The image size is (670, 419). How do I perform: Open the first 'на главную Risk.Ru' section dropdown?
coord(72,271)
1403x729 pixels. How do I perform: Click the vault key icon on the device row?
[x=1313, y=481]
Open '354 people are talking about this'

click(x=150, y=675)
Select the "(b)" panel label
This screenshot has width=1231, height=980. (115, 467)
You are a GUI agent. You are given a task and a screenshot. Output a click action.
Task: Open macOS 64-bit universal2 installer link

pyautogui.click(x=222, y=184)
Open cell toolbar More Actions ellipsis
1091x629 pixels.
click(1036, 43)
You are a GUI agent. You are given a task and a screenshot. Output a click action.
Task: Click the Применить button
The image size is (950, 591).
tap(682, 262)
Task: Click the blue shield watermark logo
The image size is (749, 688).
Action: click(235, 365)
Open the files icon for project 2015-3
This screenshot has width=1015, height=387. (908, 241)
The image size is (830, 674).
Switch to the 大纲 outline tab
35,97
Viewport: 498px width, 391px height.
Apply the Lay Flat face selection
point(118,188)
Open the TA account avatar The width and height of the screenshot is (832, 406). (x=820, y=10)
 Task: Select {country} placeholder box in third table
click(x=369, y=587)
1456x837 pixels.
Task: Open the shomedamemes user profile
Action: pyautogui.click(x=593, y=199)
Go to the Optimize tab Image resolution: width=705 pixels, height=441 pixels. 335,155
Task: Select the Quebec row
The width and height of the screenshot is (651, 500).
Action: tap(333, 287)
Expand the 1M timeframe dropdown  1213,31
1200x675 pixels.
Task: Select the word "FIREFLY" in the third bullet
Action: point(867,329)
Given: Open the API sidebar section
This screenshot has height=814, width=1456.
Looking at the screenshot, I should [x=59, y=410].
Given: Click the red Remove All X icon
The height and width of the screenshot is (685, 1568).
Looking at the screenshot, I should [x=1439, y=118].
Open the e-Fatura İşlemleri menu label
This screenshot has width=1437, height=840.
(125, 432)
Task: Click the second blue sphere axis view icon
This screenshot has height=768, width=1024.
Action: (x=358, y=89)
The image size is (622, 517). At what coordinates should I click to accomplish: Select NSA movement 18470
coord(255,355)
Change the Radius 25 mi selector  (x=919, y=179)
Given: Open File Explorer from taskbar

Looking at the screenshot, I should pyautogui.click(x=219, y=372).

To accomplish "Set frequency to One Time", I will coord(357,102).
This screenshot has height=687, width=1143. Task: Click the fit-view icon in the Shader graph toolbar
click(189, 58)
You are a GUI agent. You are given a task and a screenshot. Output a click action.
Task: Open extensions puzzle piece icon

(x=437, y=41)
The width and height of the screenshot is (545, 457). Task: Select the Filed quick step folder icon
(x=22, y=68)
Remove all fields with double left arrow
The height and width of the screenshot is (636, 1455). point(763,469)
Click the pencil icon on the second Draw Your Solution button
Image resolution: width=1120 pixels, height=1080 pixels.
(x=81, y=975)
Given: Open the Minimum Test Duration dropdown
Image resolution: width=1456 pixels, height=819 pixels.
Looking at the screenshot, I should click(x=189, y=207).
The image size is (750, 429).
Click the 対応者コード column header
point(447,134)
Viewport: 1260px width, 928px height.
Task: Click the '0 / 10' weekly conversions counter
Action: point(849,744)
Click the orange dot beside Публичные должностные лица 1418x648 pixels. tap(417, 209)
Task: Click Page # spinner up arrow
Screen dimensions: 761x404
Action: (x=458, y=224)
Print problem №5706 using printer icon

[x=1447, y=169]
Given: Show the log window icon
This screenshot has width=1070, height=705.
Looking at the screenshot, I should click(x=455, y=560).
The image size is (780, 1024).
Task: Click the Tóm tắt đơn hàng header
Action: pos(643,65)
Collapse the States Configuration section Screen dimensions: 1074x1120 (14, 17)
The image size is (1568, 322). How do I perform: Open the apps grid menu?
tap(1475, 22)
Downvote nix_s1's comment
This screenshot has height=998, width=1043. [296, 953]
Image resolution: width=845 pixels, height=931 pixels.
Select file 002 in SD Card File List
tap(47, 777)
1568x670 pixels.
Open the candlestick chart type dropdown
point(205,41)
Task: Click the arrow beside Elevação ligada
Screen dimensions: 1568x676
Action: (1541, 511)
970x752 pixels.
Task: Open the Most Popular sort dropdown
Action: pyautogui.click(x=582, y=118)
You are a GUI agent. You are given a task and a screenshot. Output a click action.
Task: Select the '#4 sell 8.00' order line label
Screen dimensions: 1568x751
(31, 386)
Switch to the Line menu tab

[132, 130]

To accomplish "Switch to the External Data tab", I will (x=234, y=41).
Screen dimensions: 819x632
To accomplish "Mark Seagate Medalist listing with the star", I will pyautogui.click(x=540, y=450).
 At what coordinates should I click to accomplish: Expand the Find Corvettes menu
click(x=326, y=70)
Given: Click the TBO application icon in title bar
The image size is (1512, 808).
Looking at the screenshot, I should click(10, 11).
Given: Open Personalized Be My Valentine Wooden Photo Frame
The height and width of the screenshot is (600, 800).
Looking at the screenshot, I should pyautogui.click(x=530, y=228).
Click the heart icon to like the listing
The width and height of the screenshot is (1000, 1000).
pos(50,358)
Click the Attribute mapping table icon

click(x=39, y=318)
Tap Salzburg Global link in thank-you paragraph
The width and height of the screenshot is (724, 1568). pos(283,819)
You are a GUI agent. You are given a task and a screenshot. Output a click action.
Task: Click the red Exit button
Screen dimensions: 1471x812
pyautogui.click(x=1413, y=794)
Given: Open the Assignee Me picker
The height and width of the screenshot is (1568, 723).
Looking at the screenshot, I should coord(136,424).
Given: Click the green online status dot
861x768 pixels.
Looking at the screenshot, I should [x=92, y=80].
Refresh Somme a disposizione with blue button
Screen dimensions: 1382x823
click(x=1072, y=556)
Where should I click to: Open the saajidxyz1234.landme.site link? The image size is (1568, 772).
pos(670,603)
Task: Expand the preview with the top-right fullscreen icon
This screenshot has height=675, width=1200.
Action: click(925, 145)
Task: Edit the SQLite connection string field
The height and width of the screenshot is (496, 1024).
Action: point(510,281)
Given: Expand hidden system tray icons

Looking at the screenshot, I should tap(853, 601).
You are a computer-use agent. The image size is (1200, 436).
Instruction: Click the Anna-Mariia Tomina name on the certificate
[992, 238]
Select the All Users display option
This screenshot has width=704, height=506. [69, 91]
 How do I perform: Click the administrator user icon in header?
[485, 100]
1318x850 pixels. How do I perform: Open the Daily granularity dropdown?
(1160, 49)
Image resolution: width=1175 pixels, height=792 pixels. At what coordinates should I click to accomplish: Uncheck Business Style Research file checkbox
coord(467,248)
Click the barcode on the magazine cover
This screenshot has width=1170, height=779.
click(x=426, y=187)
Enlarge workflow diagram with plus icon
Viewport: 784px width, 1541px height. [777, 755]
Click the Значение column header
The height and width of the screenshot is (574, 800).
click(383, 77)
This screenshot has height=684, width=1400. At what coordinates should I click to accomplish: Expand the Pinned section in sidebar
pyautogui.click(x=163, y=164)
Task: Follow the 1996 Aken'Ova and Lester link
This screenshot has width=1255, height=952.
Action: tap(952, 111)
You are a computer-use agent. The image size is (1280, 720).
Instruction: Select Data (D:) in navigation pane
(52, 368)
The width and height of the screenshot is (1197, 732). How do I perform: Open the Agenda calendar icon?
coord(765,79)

------------

A reply should hold exactly the lines from the one containing "Instruction: Select Data" through the end of the data above, nothing more.

Instruction: Select Data (D:) in navigation pane
(52, 368)
The width and height of the screenshot is (1197, 732). How do I perform: Open the Agenda calendar icon?
coord(765,79)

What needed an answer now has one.